Foundation leaders often choose to give grants in cycles, as it can make it easier to manage and account for money. Other times of the year are dedicated to fundraising and administrative tasks. Of course, there are still more organizations that simply like to give, whatever the time of year.
That seems to be the case with the Walmart Foundation, which has been in the media a lot lately for its generosity. As always, the group's focuses are varied, and numerous nonprofit organizations have benefited.
Focusing in on Iowa
According to Business Record, in mid-September, the Walmart Foundation decided not to hone its donations in on a specific area like healthcare or the environment, but instead focus on a particular region.
The news source reported that the foundation gave money to three Central Iowa charities: Central Iowa Shelter & Services, the Food Bank of Iowa and the Iowa Workforce Development Foundation. In all, the Walmart Foundation extended $260,000 in grants.
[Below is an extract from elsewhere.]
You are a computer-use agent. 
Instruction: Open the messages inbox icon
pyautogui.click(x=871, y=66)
Aiding veterans and their families
Also in mid-September, the Walmart Foundation gave a $5 million grant to Goodwill Industries International. They money will go to the Operation: GoodJobs initiative, which supplies veterans and their families the resources they need to find gainful employment, leading to financial wellness. These tools can include certifications, resume writing, career testing and other factors.
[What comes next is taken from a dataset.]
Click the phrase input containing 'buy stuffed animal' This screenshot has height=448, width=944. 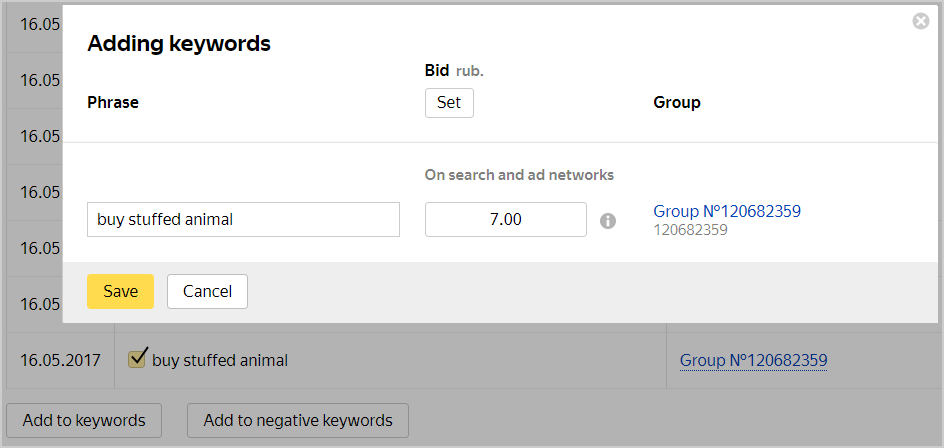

Using the money and best practices they've recognized in the last few years, Goodwill will be able to serve 4,000 families over the next three years.
Hispanic immigration programs funded by Walmart
To close out the month of September, administrators at the Walmart Foundation gave a total of $1.5 million to programs focused on integrating Hispanic immigrants into society. The funds will be split between the National Council of La Raza (NCLR) and the Hispanic Foundation.
With the grants from the Walmart Foundation, the two groups - the latter of which is working in conjunction with the League of United Latino American Citizens - will offer new immigrants access to English as a Second Language resources, civil and citizenship classes and the tools needed to go through the naturalization process.
Specifically, $1 million will go to the NCLR to help 15,000 individuals on their path to become citizens in various cities across the nation, from Los Angeles to New York.